Cenas de um filme sem imagem
O Correio
Tema: Poder paralelo
Edição: de 4 de junho a 3 de julho de 2001
No tempo da guerra fria, o cineasta soviético André Tarkovsky mostrou-se disposto a asilar-se. Mesmo sem sofrer qualquer condenação ostensiva, enfrentava o desaponto de cartas não respondidas, filmes não exibidos, projetos indefinidos. Farto desse desdém, quis deixar sua terra.
Tarkovsky, vencedor de vários festivais internacionais, desejava somente, por intermédio de seus personagens quase sempre frágeis e líricos, expressar seu pensamento. Jamais admitiu atrelar-se aos preceitos da arte ideologicamente dirigida. Daí a crueldade burocrática, a marginalização e o descaso em relação ao seu trabalho. Também seu desânimo, sua vontade de ir-se embora para outras paragens. Afinal, o desprezo amarga feito fel, machuca, desencanta. Não há como negar o enorme poder da indiferença.

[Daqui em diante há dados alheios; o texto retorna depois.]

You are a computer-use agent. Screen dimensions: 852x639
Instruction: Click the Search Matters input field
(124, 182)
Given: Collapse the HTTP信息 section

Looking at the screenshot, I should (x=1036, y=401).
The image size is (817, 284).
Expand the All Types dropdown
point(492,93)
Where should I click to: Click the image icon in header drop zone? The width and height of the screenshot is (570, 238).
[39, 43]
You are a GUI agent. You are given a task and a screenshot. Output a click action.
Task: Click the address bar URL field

Certa vez, fui por ele subjugado. Muito tempo decorrido, sou capaz, ainda, de experimentar desconforto ao recordar o acontecido. Casa cheia, era período de férias, a garagem virara albergue. Em camas improvisadas, uma penca de primos, todos mais velhos do que eu, pré-adolescente na época, também ali alojado. Um dia, puseram-se a cochichar, a tramar em surdina. Para mim não deram trela. Noite seguinte, somente eu me recolhi no horário habitual. Os primos, só de madrugadinha o fizeram, comentando lances da noitada no bordel. Eufóricos, acabaram por despertar-me. Exaltaram coxas e nádegas, mas a mim não dirigiram a palavra. Foi como se eu ali não estivesse. Desapontado, decidi asilar-me na sala de visitas e para lá transferi meu colchonete. Compreendo perfeitamente a reação do cineasta. Quando era comum, na União Soviética, a perseguição aos artistas inconvenientes ao sistema, com ele aconteceu algo semelhante ao que meus primos fizeram comigo na garagem de minha casa: para os burocratas de plantão, Tarkovsky não existia.